読者です 読者をやめる 読者になる 読者になる

okadamktの日記

That's what we call a tactical retreat.

希望の意味のヒント: 重松清 『きみの友だち』

「みんな言ってるよ」

そんなセリフはこの小説には出てこない。しかし「みんな」ということばの痛みや怖れを「きみ」である「私」があのときどう感じたのかを、この小説はまざまざと思い出させてくれる。だから前半部分で、もしかすると「きみ」は読むのが辛くなって、この本を投げ出したくなってしまうかもしれない。

けれど、くじけずに読んでほしい。松葉杖がないと歩けない恵美ちゃんと病気がちな由香ちゃんが、どんな風な友だちだったのかを知ってほしい。

恵美ちゃんは言う。「だから・・・・・・『みんな』に付き合ってる暇なんてない」と。そんなときにそらを見上げると、青い空に真っ白な小さな雲が浮かんでいるはずだ。それは由香ちゃんが好きな『もこもこ雲』かもしれない。

生きるのに不器用であることが辛くないなんてことはない。でも、探してみれば、きっと青い空に『もこもこ』とした雲があるはずだ。それは由香ちゃんと恵美ちゃんの雲だ。読み終えた私たちは明日からそんな『もこもこ雲』をきっと探してしまう。小さな心の痛みを感じながら。

--------
「きみの友だち」。よい題の小説だと思う。小説を読みながら、自分の中の自分に「友だちってなんだと思う?」と、静かに問いかけてみたくなる。

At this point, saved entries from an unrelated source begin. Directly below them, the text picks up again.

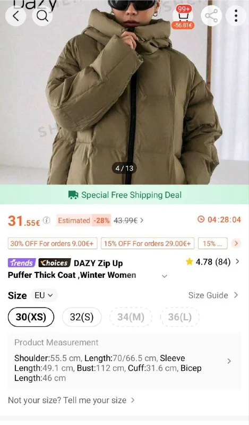The width and height of the screenshot is (249, 425).
Task: Select size 32(S)
Action: click(82, 317)
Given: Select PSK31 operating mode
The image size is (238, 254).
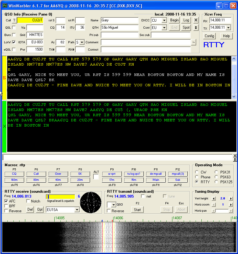Looking at the screenshot, I should [x=216, y=172].
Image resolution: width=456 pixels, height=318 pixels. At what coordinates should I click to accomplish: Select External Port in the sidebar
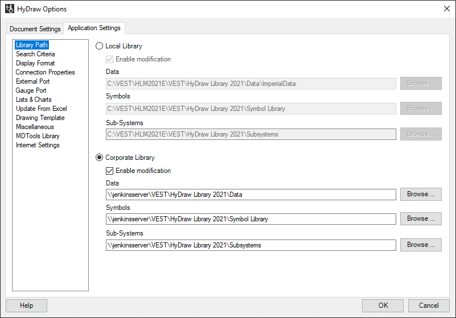click(33, 81)
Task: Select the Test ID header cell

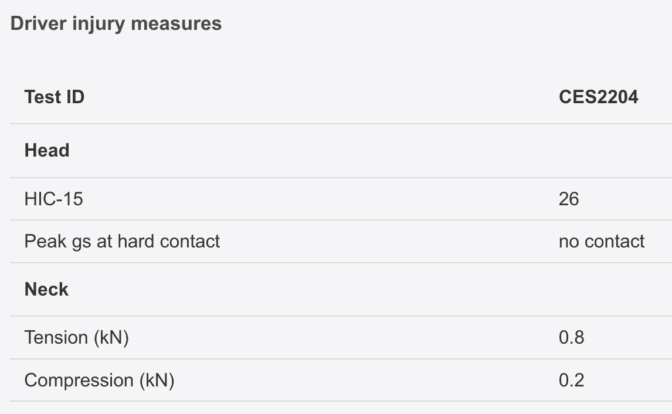Action: click(55, 97)
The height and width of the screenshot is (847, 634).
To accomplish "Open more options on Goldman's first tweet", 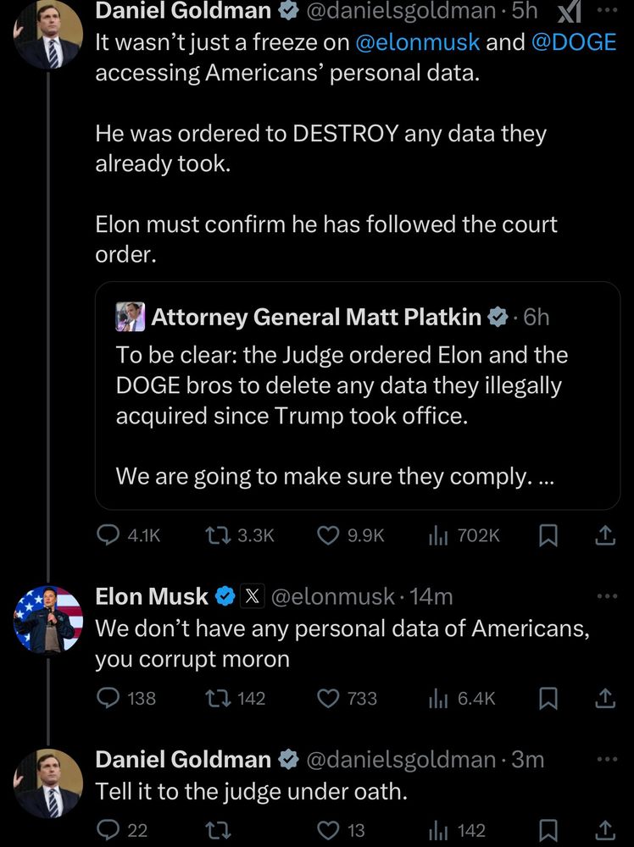I will tap(607, 11).
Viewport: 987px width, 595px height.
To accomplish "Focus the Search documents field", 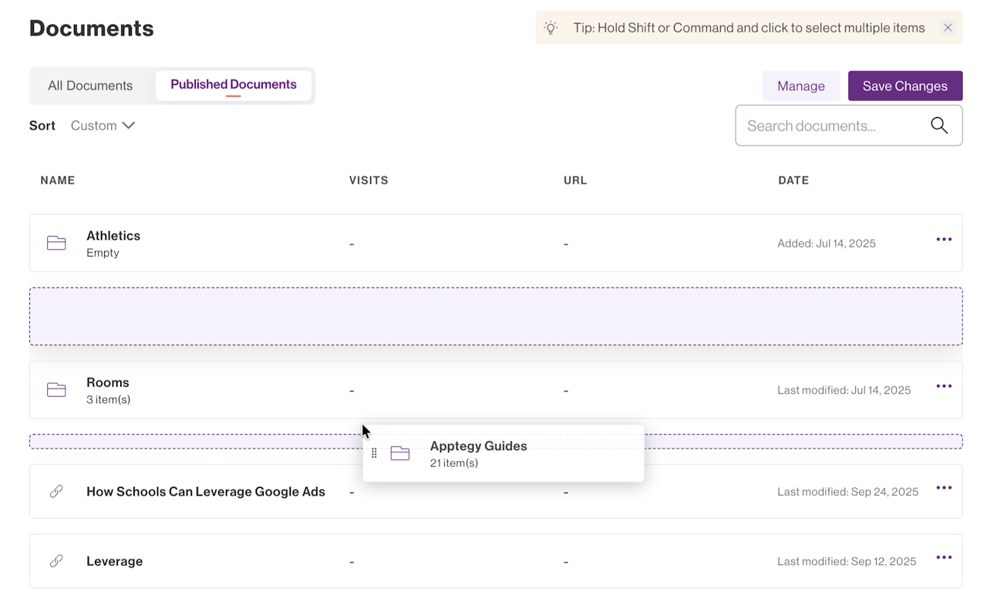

子どもの頃に、「友だちって何だろう?」と考えたことは誰にでもあるはずだ。「クラスが同じだったら友だち?」、「家に遊びに行ったら友だち?」。 小説を読み終えて、自分にはまだその結論が出せていないことがわかる。

小説は、一風、アンソロジーのように書かれているが、時間や登場人物が交錯し、最初のうち、少し読みにくいと感じるかもしれない。あるいは登場人物たちの誰かに自らが重なり、心がざわついてしまうかもしれない。そして、「あの頃の思い出はそんなに素敵ではないよ」という気持ちになるかもしれない。しかし、読み終わってみれば、いまの自分いる。

もし、「私は私。そうだよね?」と尋ねたら、「きみ」は一体どんな風に答えるだろうか。そっけなく、ちょっと怒った声で答えるだろうか、「『みんな』じゃないってことだけじゃ十分じゃないよ」と。それとも黙って空を見上げるだろうか。

---
1969年に書かれた児童小説に大石真の「教室二〇五号」という小説がある。そこで描かれているのは60年代の子どもたちだ。36年たって描かれた現代の子どもたちとは単純には比較できないのは自然なことだ。しかし、両者はどこか本質的に違う。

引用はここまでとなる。